Task to carry out
Only one span of the material below is wanted. Output it exactly, from the line with "Screen dimensions: 1253x952" through the line with "Instruction: Reply to", without any pictures.

Information provided
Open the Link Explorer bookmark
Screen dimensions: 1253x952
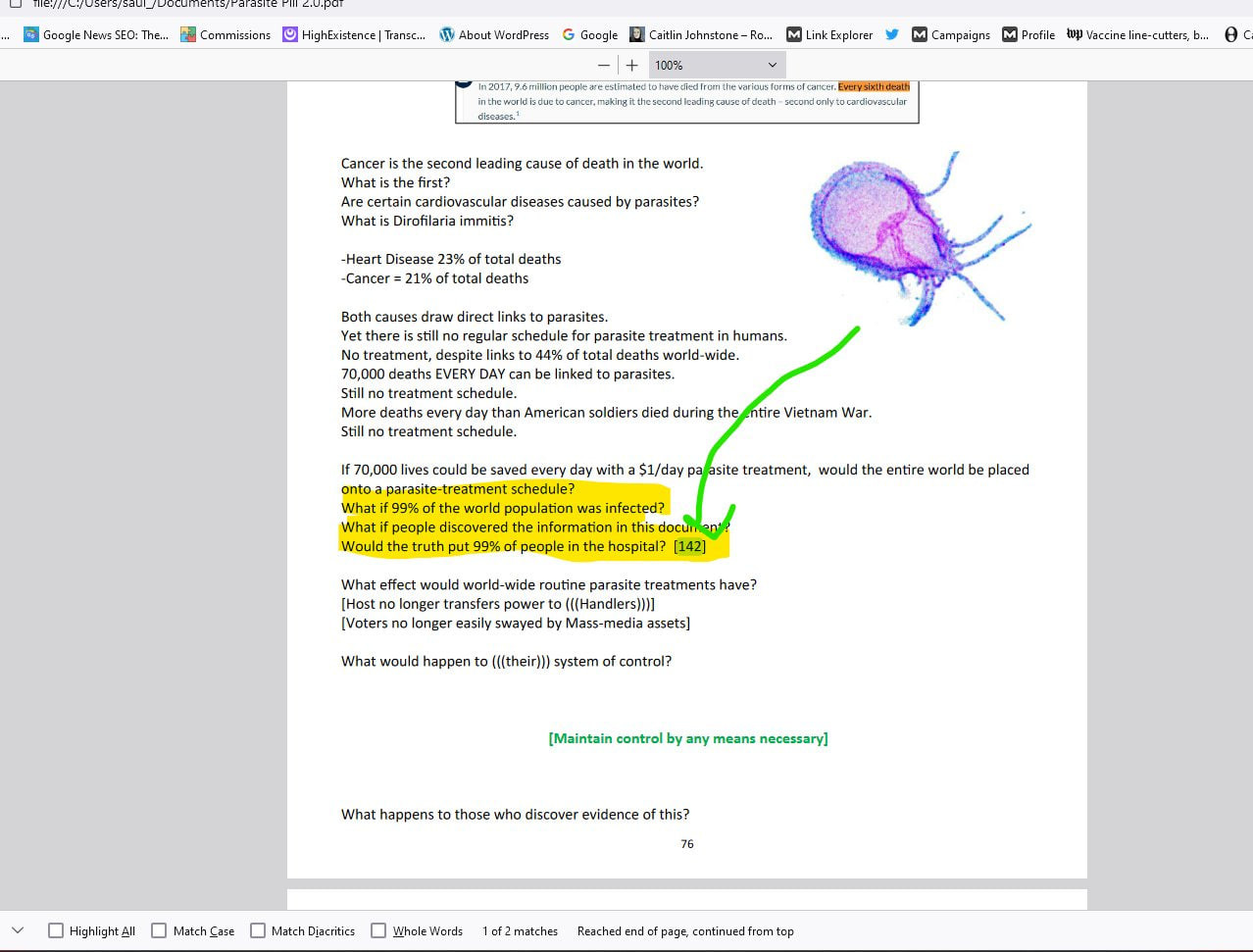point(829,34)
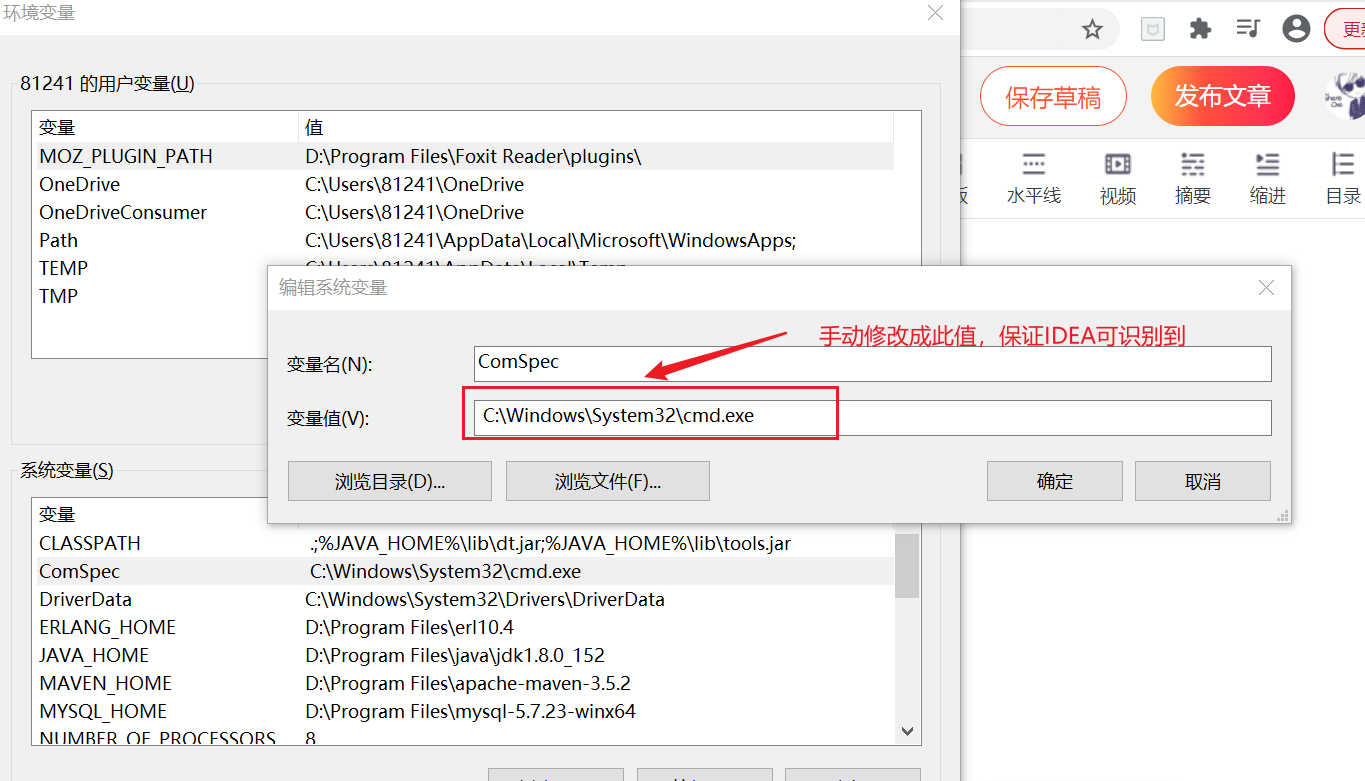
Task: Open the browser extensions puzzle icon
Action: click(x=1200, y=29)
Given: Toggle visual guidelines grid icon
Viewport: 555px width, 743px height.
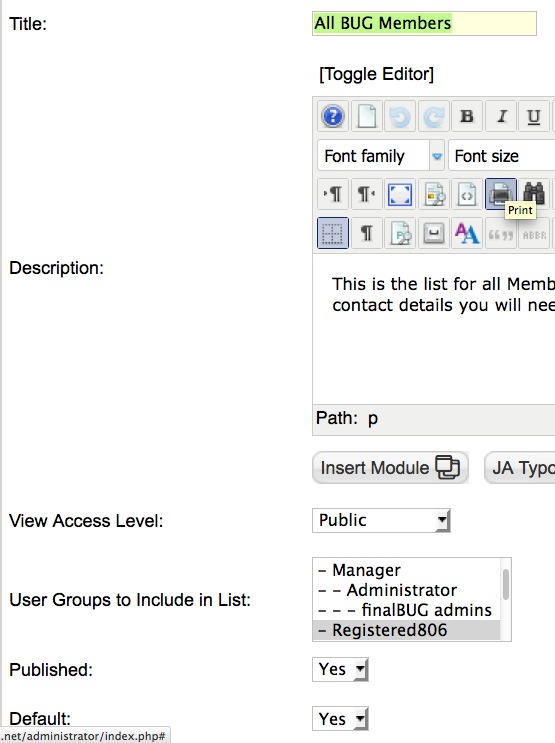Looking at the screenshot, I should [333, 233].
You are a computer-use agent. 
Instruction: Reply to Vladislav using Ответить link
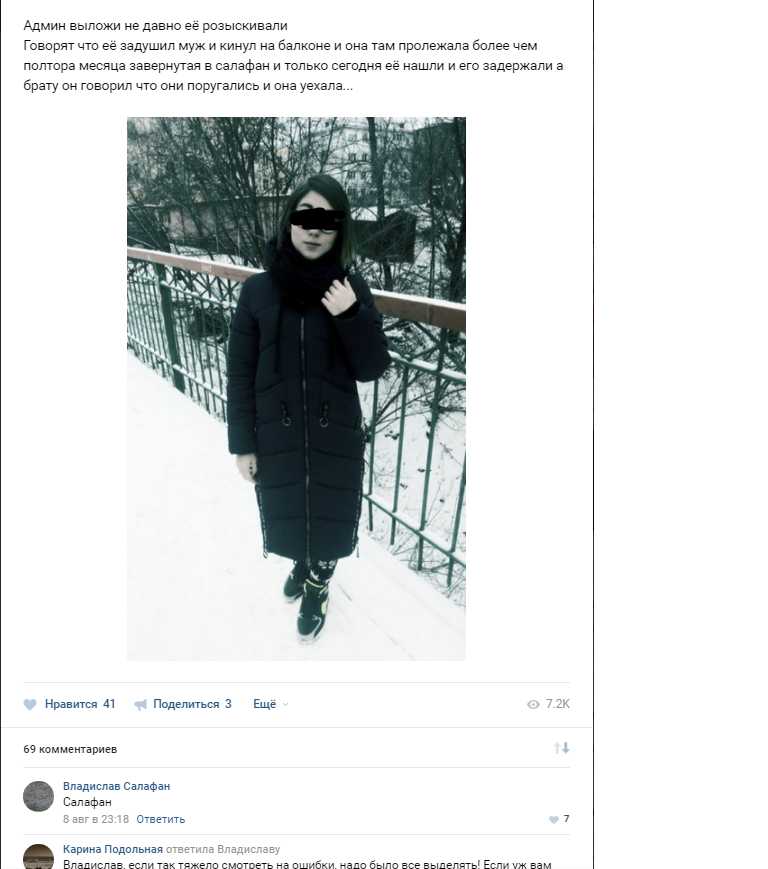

--

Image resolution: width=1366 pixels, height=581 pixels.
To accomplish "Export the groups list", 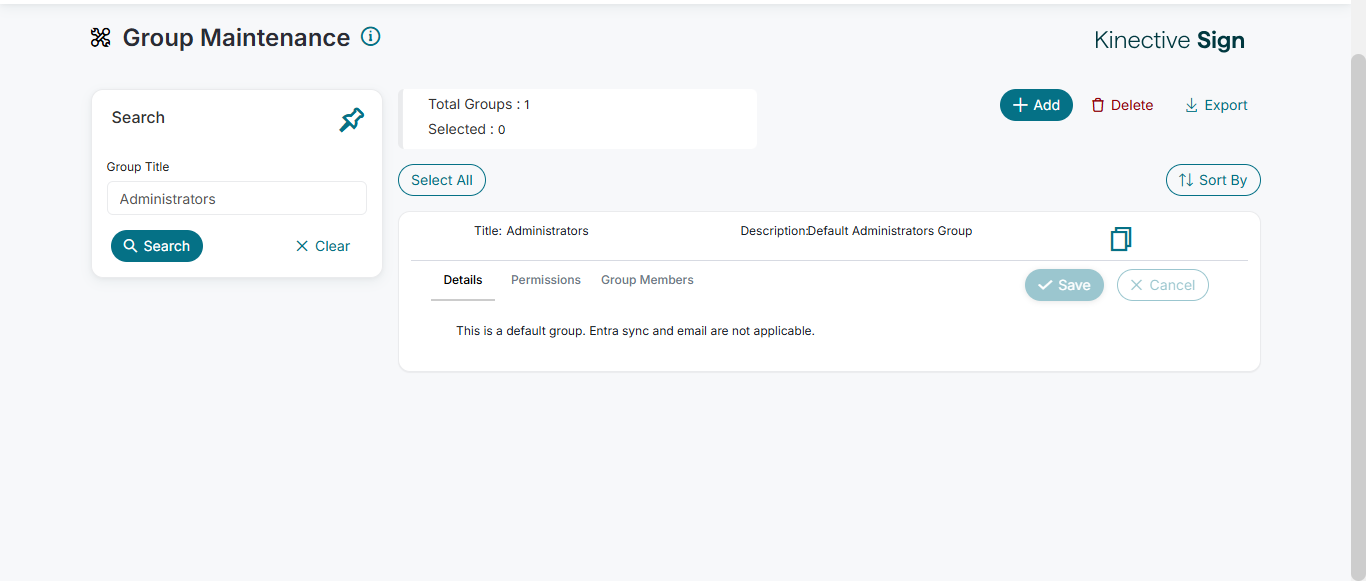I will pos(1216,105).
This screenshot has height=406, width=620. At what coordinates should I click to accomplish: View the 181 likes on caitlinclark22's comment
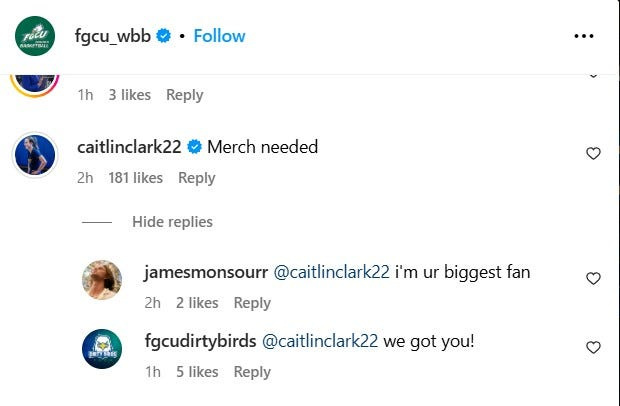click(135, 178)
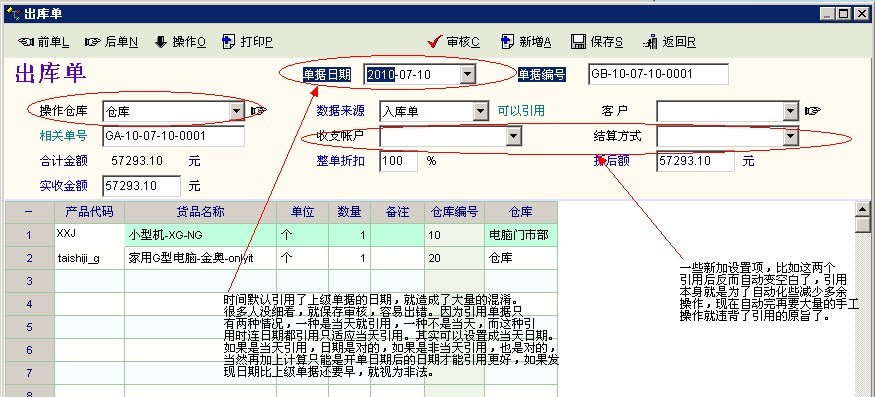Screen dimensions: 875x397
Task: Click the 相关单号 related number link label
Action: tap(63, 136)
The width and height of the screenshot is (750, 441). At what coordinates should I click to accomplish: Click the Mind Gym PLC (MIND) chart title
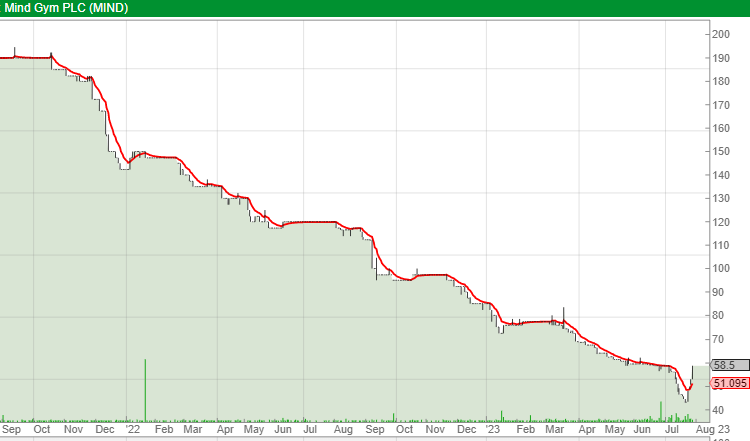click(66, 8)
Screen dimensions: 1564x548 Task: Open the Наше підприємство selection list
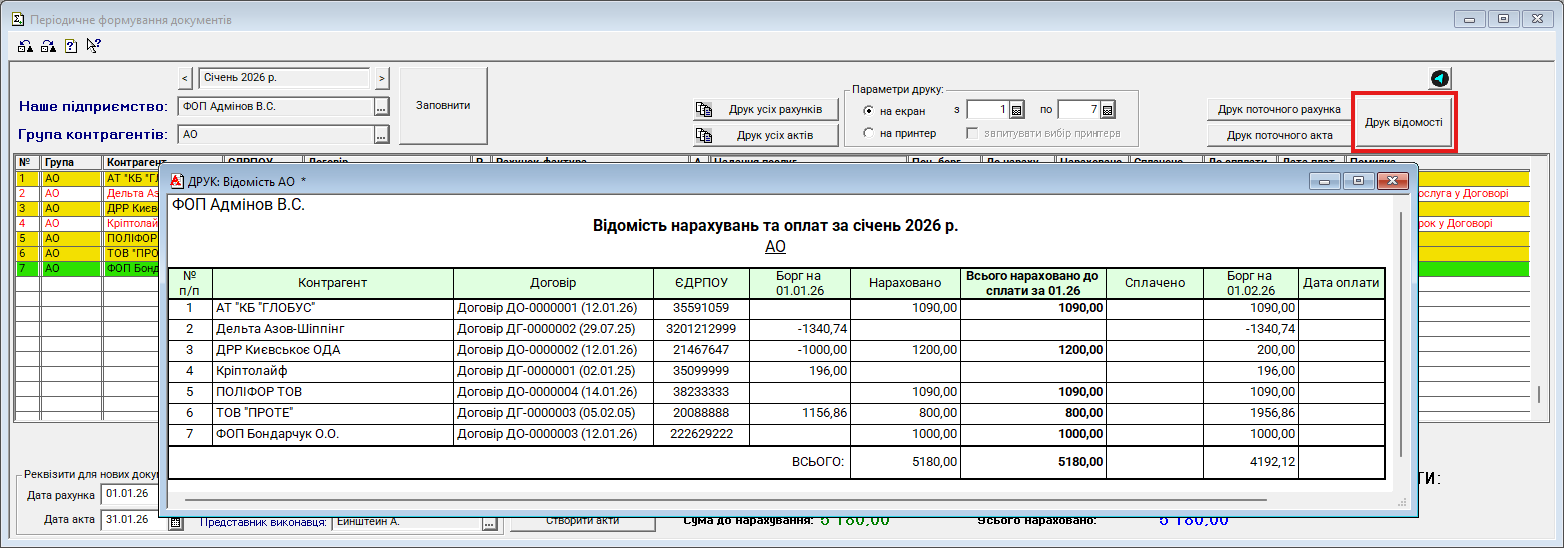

Solution to this exercise
Screen dimensions: 1253x952
point(829,34)
Task: Open the browser extensions puzzle icon
Action: click(x=1200, y=29)
Given: Toggle visual guidelines grid icon
Viewport: 555px width, 743px height.
Looking at the screenshot, I should [333, 233].
You are a computer-use agent. 
Instruction: Reply to Vladislav using Ответить link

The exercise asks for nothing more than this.